Levothyrox : où en est la sécurité sanitaire en France ?

Communiqué de presse de Sophie Montel
Députée française Les Patriotes au Parlement européen

 

De nouveaux éléments viennent s’ajouter au dossier de la nouvelle formule du Levothyrox, un médicament utilisé par plus de 3 millions de Français atteints de maladies de la thyroïde. Le changement de formule était intervenu en 2017 et avait provoqué une vague de signalements d’effets secondaires inexpliqués (douleurs, insomnies, perte de cheveux, vertiges, …), dont la gravité avait alors été largement minimisée, allant même jusqu’à parler de psychose collective. Des associations de victimes de cette nouvelle formule ont entamé des procédures judiciaires pour obtenir la vérité et établir les responsabilités dans ce qui s’apparente à un véritable scandale sanitaire, dans la lignée du Mediator et du sang contaminé.

 

L’association française des malades de la thyroïde (AFMT) a commandé une analyse indépendante de la nouvelle formule du Levothyrox.

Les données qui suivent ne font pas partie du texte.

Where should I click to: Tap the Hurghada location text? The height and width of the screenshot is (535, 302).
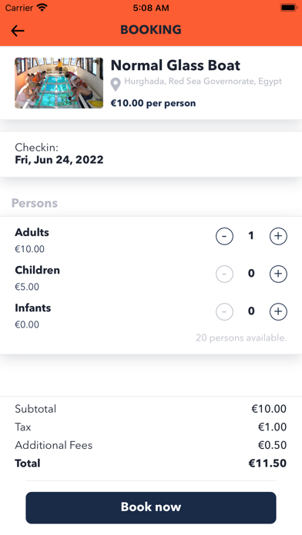tap(203, 81)
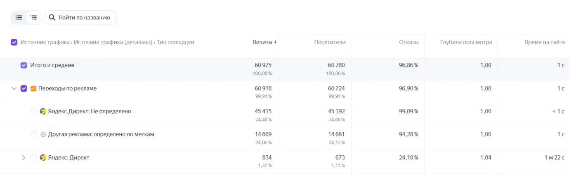Click the orange AD icon beside Переходы по рекламе
Image resolution: width=576 pixels, height=195 pixels.
click(33, 88)
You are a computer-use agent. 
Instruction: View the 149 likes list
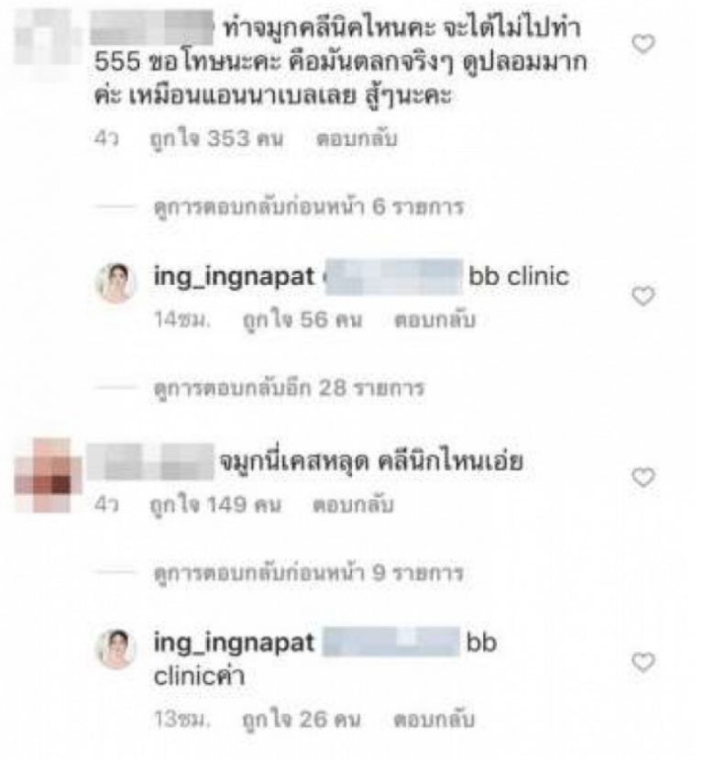pyautogui.click(x=215, y=505)
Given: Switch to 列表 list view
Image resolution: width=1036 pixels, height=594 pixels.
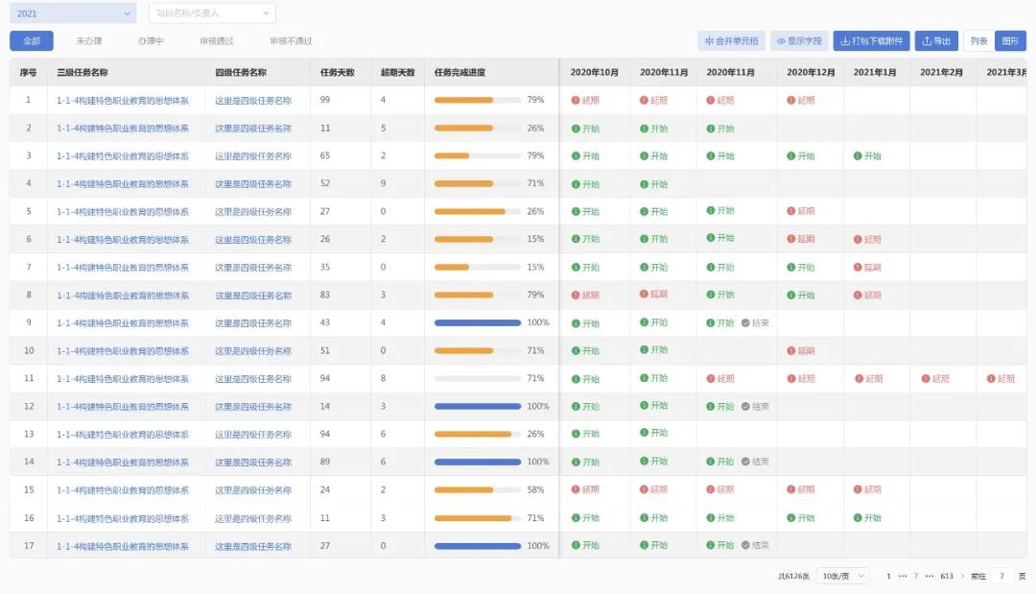Looking at the screenshot, I should coord(978,41).
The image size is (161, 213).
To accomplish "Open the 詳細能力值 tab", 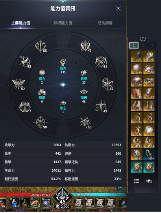I will pyautogui.click(x=63, y=23).
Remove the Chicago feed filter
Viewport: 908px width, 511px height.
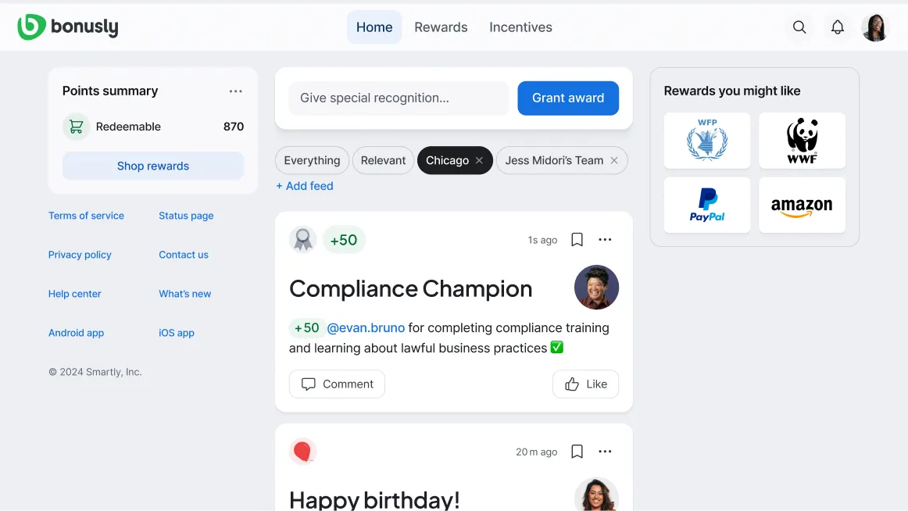coord(479,160)

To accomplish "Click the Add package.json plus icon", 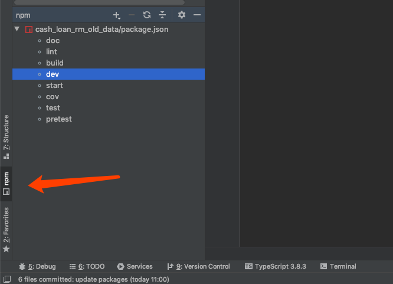I will (116, 15).
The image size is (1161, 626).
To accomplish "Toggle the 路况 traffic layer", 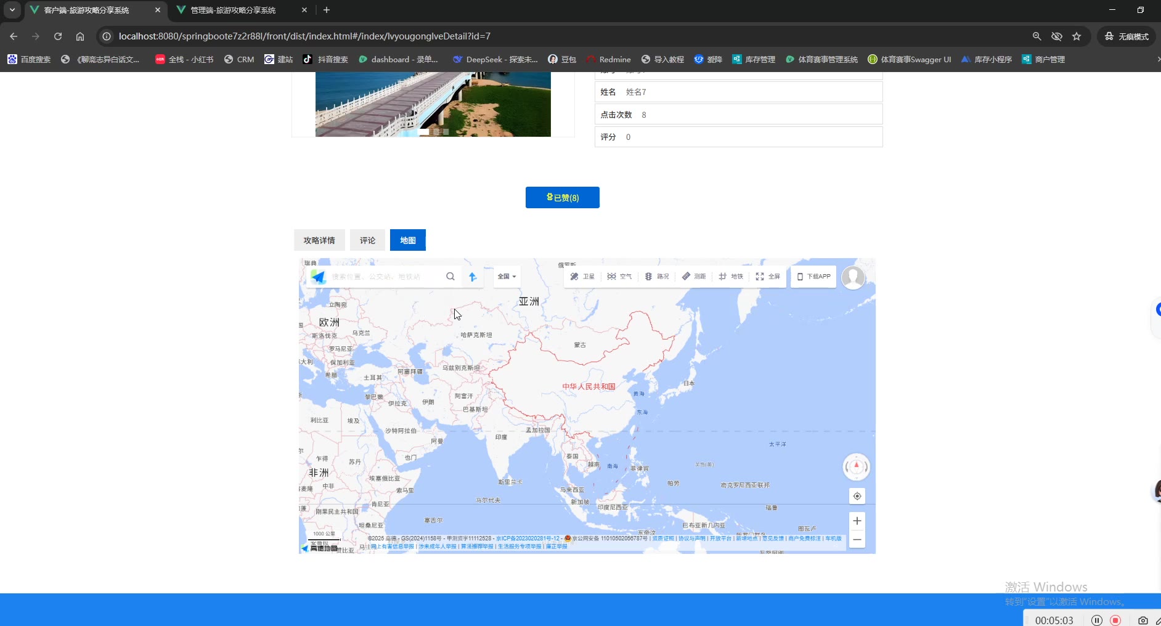I will [x=656, y=277].
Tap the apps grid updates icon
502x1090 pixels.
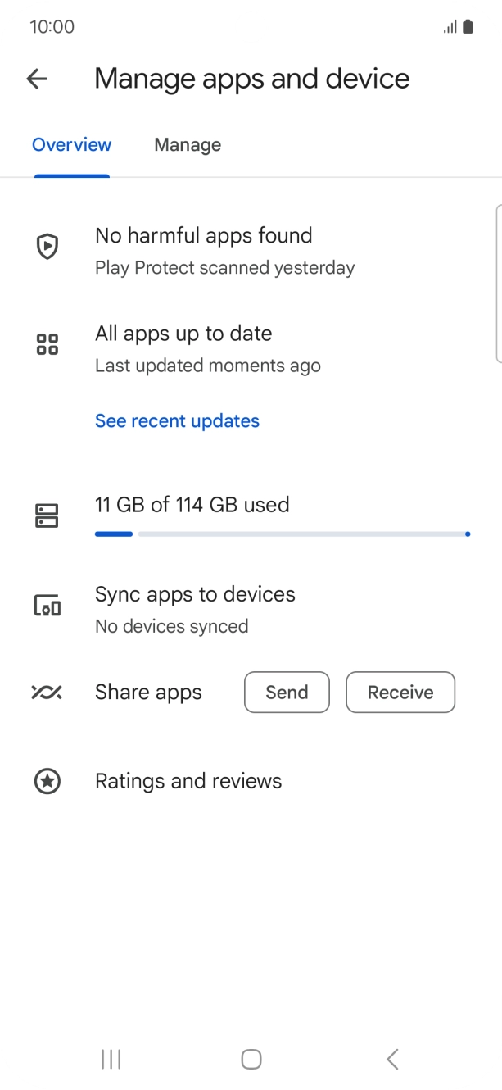pyautogui.click(x=47, y=344)
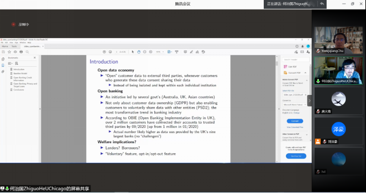Screen dimensions: 366x193
Task: Toggle the page thumbnails panel icon
Action: pos(3,59)
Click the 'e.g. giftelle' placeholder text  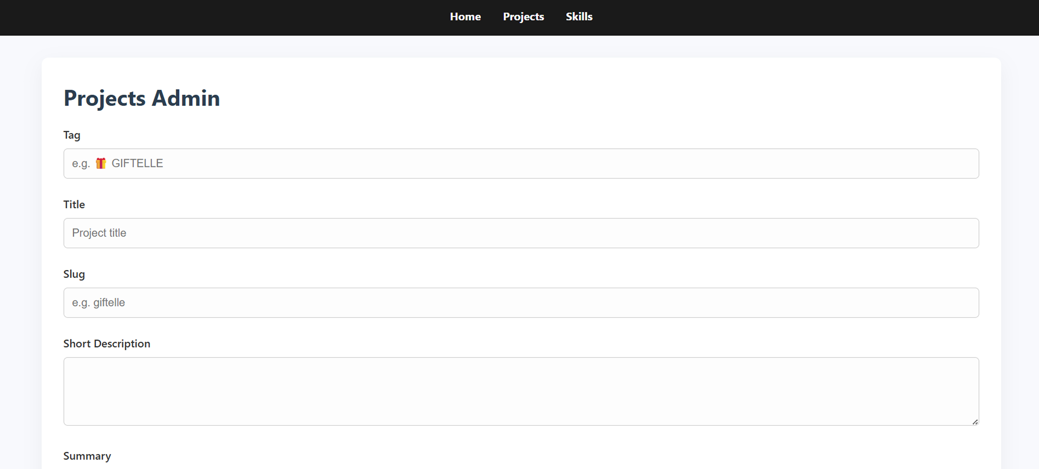[98, 303]
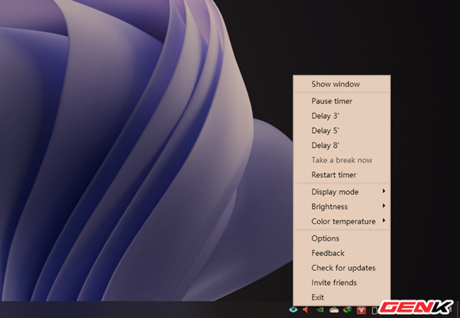
Task: Exit the application via the menu
Action: tap(318, 297)
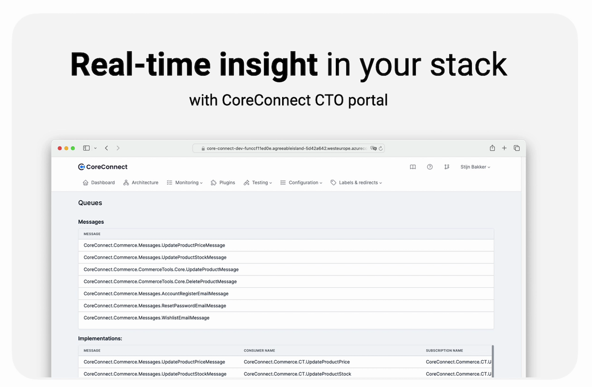Reload the page in address bar
The image size is (592, 387).
pyautogui.click(x=381, y=148)
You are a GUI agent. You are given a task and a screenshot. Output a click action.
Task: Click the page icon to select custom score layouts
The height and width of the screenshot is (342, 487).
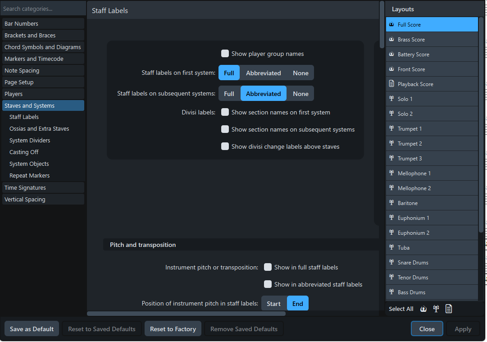[x=448, y=309]
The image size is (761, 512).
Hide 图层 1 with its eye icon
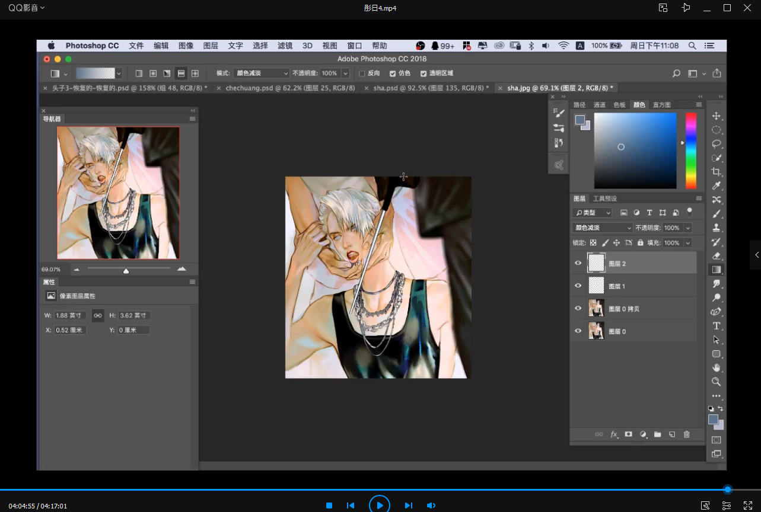tap(578, 286)
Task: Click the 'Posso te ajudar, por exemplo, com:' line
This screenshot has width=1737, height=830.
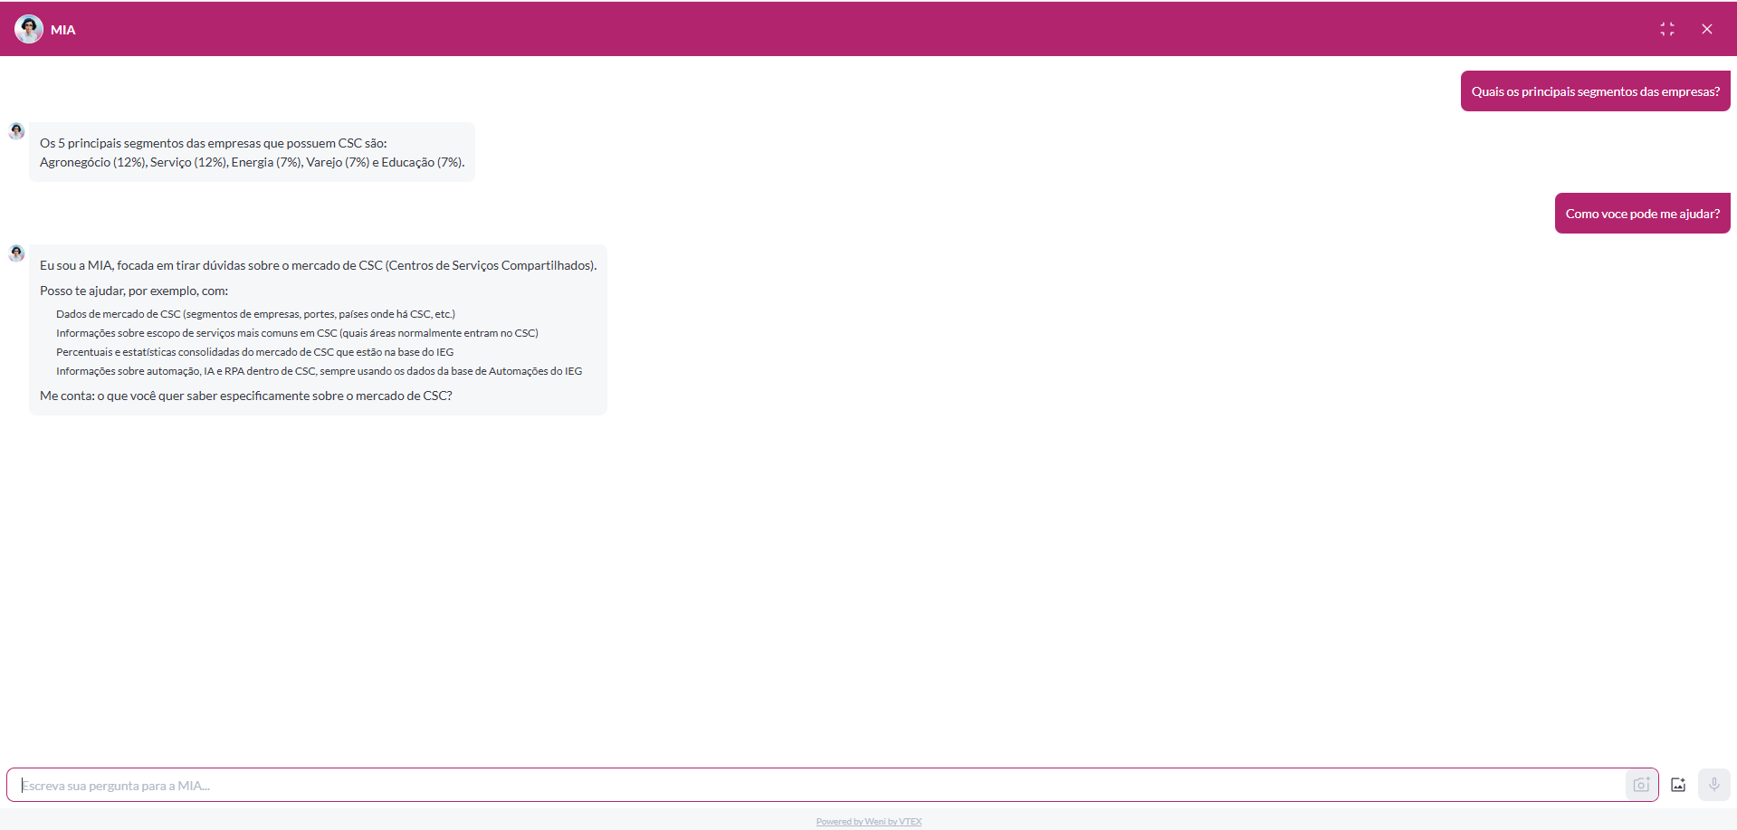Action: pos(134,291)
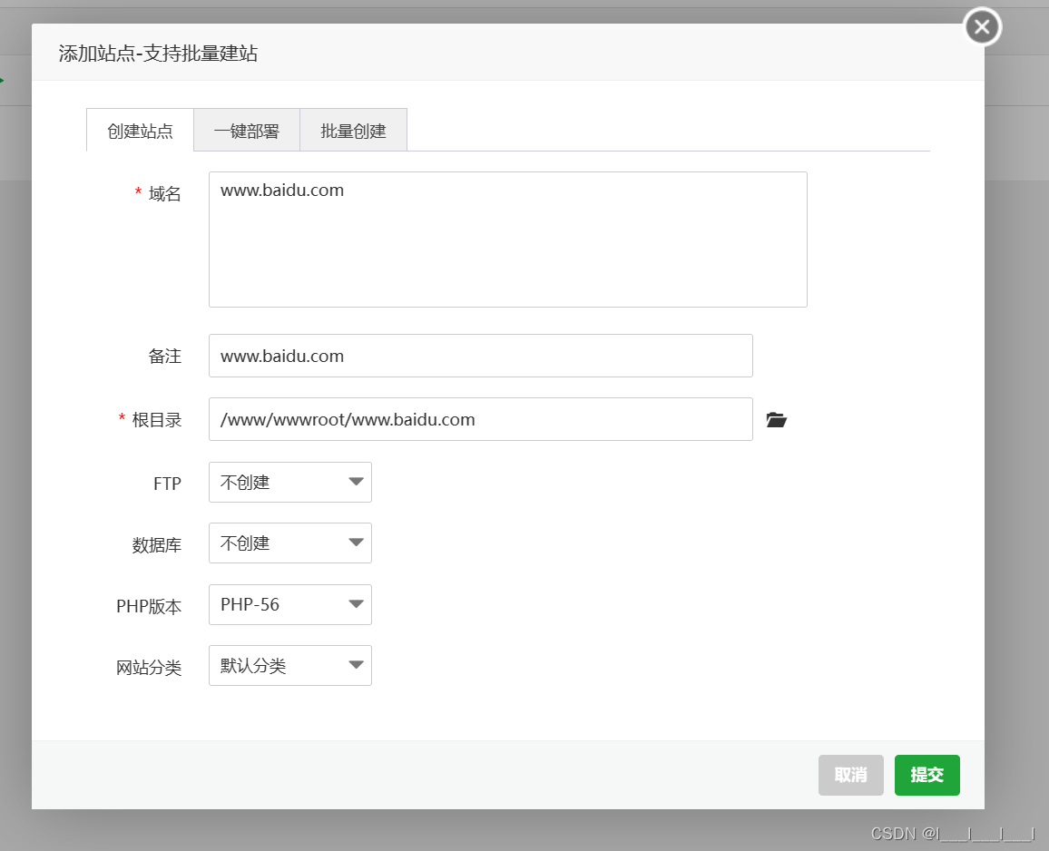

Les résultats de cette analyse montrent des anomalies très graves, notamment la présence surprise d’une molécule interdite aux Etats-Unis en raison des effets secondaires qu’elle entraine, semblables à ceux rapportés par les patients. Par ailleurs, la principale molécule active semble être présente en dose moindre que celle annoncée dans la composition. Le sous-dosage d’hormone thyroïdienne qui en découle pourrait “réveiller des cancers endormis depuis plusieurs années” chez certains patients selon l’AFMT.

 

Il s’agit d’un véritable scandale d’Etat qui pointe les limites de notre système de sécurité sanitaire et de pharmacovigilance, et qui devrait conduire à une prise de conscience urgente des autorités pour assurer la protection de la santé de nos concitoyens. Les Français doivent pouvoir se soigner en toute sécurité et toute la lumière doit être faite au plus vite sur cette affaire afin d’établir les responsabilités du laboratoire Merck et des autorités de santé. Il conviendrait à l’avenir d’être beaucoup plus vigilant sur les changements de formule de médicaments bien installés dans le système de santé, de veiller à ce que des évaluations indépendantes poussées soient menées avant la commercialisation de celles-ci, mais également d’assurer la fluidité de la circulation des données de pharmacovigilance, qui se sont dans le cas du Levothyrox heurtées à beaucoup de résistances.